··· Input material ···

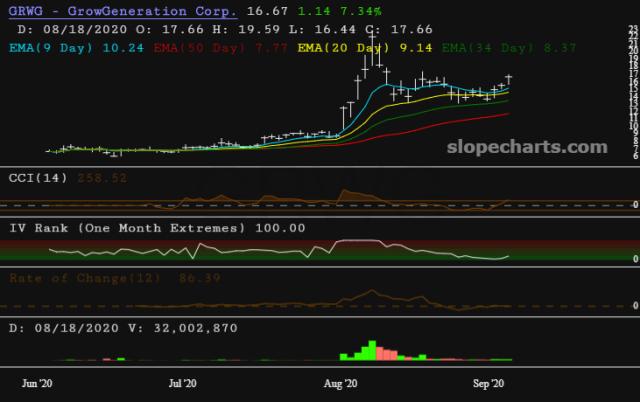The height and width of the screenshot is (402, 640).
Task: Click the 16.67 last price value
Action: [x=266, y=11]
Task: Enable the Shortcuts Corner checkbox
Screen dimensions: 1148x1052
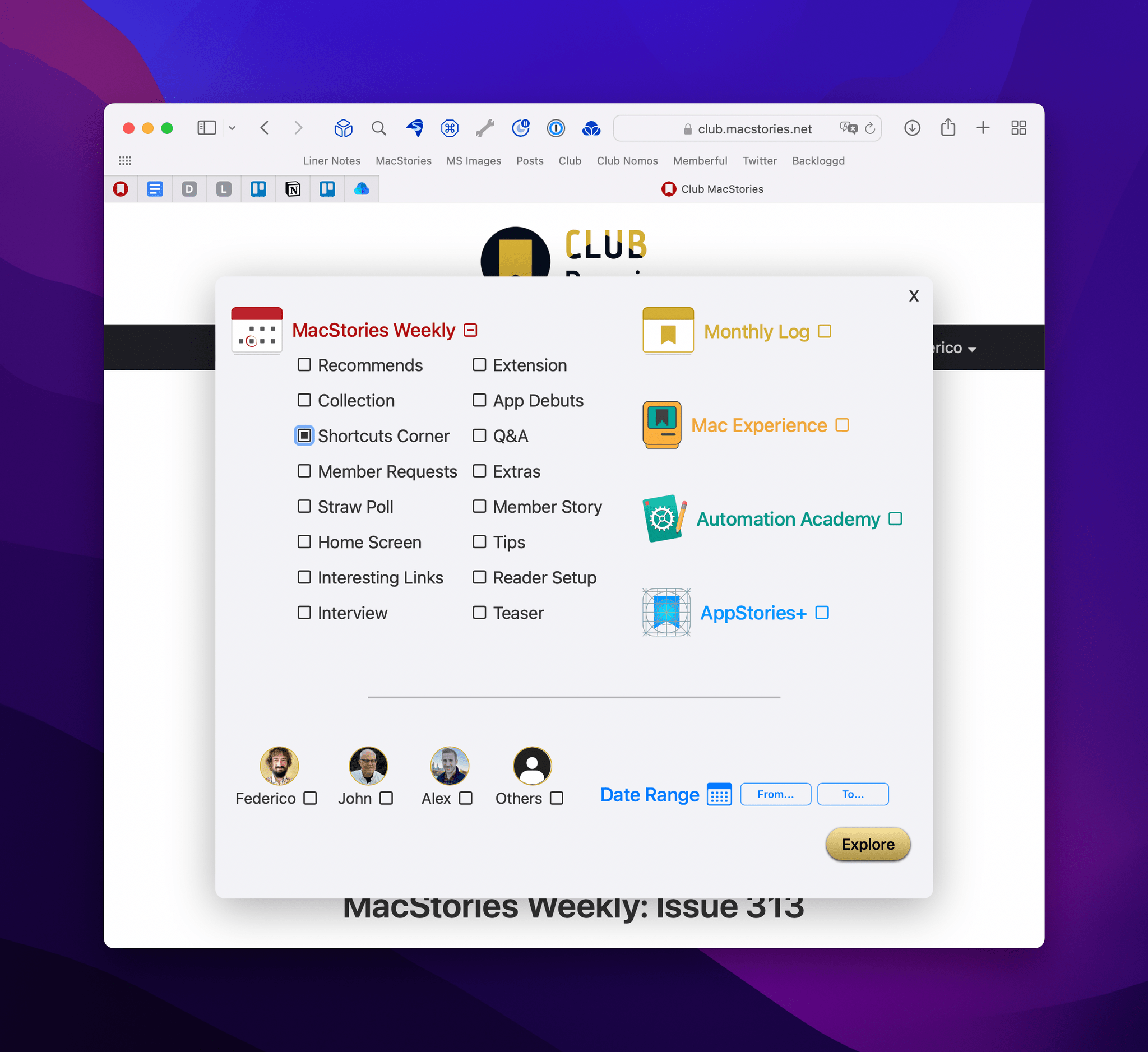Action: pyautogui.click(x=305, y=435)

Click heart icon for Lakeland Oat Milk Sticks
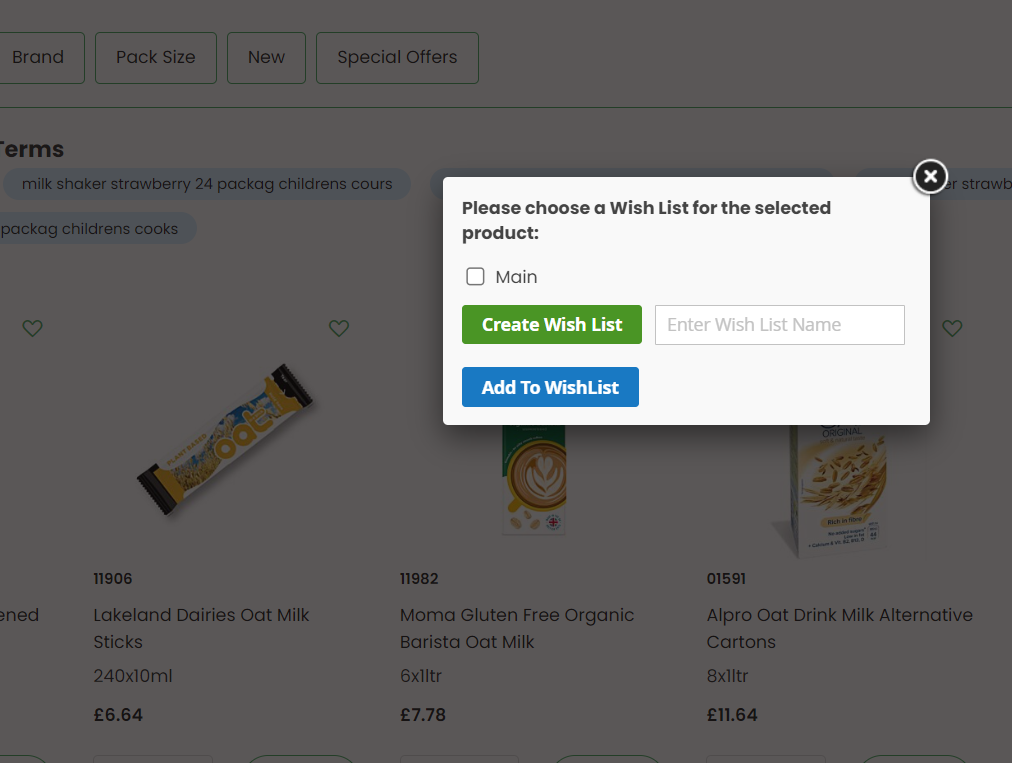pos(339,328)
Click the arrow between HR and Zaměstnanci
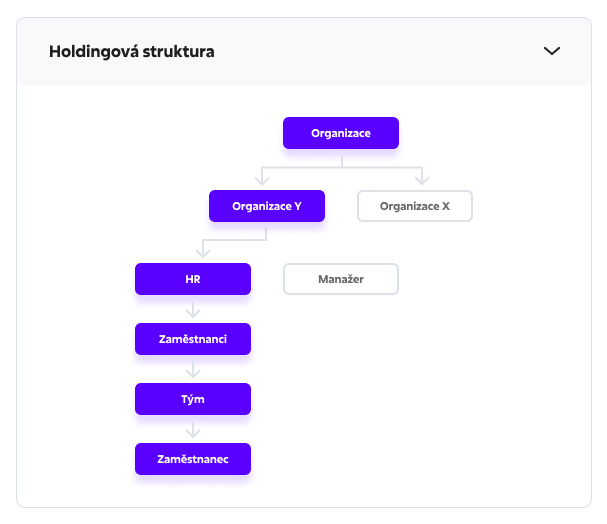Screen dimensions: 607x524 coord(193,309)
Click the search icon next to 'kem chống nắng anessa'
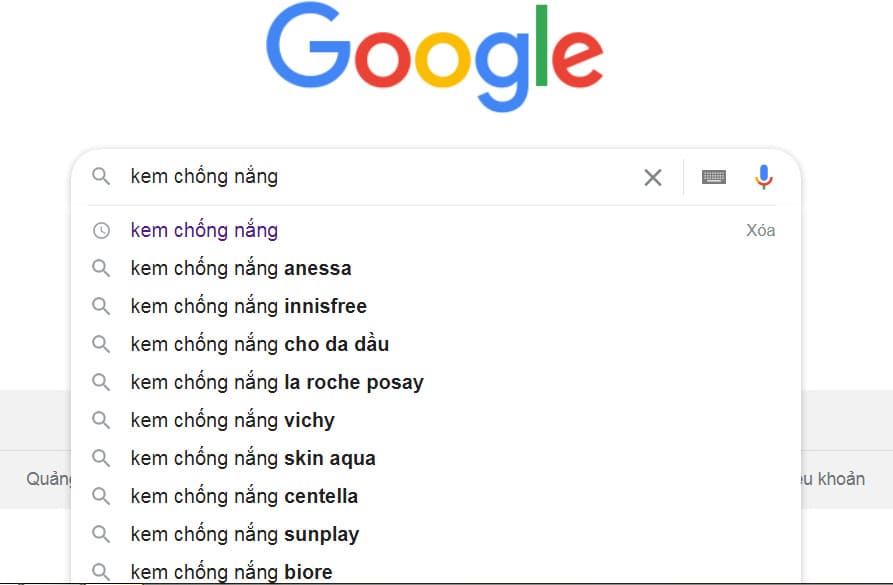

···

Beginning with the line that has "Click heart icon for Lakeland Oat Milk Sticks", repeat each remaining line of the data above word for word, keeping pictures out.

> **Written response**:
Click heart icon for Lakeland Oat Milk Sticks
pos(339,328)
Click the arrow between HR and Zaměstnanci
Screen dimensions: 607x524 coord(193,309)
Click the search icon next to 'kem chống nắng anessa'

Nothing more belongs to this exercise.